Je crois que vous vous trompez lourdement sur l’orientation des médias: les résultats des élections "blanches" organisées à chaque élection nationale dans les écoles de journalisme et les instituts de sciences politiques montrent une domination écrasante des candidats et des partis anti-libéraux de gauche et d’extrême gauche.
D’une manière générale je suis abasourdi qu’on soutienne ou qu’on excuse un mouvement violent qui se réclame de la liberté en entravant la liberté de circulation, en obligeant les passants à crier des slogans hostiles à E. Macron, à signer des demandes de démission. Je suis stupéfait qu’on pense sincèrement que ce mouvement puisse aboutir à des prises de décision raisonnables.
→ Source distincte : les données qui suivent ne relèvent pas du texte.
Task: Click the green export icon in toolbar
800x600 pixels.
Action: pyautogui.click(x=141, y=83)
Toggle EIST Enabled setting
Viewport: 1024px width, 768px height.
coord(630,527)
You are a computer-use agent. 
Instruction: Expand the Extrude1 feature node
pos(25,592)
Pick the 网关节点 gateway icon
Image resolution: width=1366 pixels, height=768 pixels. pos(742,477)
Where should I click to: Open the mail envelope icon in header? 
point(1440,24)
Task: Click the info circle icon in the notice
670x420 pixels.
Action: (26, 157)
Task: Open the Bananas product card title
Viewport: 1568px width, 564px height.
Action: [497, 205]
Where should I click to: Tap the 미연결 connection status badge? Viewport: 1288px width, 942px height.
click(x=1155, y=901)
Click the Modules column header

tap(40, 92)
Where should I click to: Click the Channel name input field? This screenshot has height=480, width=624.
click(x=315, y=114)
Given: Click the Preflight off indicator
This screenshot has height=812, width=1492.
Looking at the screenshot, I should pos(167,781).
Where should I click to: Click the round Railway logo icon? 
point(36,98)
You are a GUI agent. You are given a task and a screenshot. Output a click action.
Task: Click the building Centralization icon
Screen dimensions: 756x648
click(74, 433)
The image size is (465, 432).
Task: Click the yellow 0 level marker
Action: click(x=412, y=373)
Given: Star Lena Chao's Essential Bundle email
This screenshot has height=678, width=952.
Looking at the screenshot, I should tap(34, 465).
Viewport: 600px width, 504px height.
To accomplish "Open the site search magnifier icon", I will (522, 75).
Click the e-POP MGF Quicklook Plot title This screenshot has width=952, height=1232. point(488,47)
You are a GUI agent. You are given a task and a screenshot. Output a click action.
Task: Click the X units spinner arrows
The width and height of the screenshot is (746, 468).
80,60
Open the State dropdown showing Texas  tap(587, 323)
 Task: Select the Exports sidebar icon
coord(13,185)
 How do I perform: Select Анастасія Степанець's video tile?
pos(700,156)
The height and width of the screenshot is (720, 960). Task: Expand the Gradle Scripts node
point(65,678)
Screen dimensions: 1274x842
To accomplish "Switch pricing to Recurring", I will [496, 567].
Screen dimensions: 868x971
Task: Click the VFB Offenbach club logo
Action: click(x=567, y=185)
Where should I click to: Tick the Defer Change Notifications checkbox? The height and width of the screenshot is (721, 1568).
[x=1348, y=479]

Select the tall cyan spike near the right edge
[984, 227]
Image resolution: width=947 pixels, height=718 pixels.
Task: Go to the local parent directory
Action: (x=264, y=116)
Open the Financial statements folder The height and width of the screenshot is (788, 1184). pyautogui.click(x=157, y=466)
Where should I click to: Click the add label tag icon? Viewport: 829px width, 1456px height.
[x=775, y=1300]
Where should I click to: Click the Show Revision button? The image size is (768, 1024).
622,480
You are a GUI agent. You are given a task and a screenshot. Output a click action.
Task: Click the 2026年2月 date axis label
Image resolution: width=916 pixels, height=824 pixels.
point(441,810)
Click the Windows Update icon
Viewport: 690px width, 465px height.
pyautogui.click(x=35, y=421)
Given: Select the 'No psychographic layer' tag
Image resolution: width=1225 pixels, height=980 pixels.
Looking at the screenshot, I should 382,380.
Je pense que la situation actuelle résulte pour une bonne part de la stratégie de la tension mise en œuvre consciemment ou non par plusieurs forces politiques et consistant à "pourrir" le gouvernement en le poussant à la faute à force de manifestations, blocages, etc. Il suffit de travailler dans une université pour se rendre compte clairement de la tactique mise en œuvre par certains syndicats étudiants à cet égard (et parfois enseignants). Je concède cependant volontiers que le mouvement des "Gilets jaunes" est d’une tout autre nature; mais il prospère sur un fond de tension généralisée.
Quant à "l’avenir de la France", je pense que nous avions là une dernière chance de sortir du marasme; à présent, cela me paraît compromis, ne serait-ce que par la dégradation spectaculaire de notre image à l’étranger. Une plaisanterie disait que la France était devenue la télé-réalité de la Suisse; en ayant vu une émission spéciale consacrée au "Gilets jaunes" dont la plupart des invités étaient des vieux briscards de l’opposition, et connaissant assez bien le système politique de ce pays voisin, je comprends cette boutade.
J’ai laissé la fin du message de Scipion: mais les petites phrases répétées à l’envi par les journalistes sont un poison pour la politique: elles font passer au dernier plan les problèmes de fond et n’expliquent rien, sont reprises comme une scie et font écran à toute discussion raisonnable.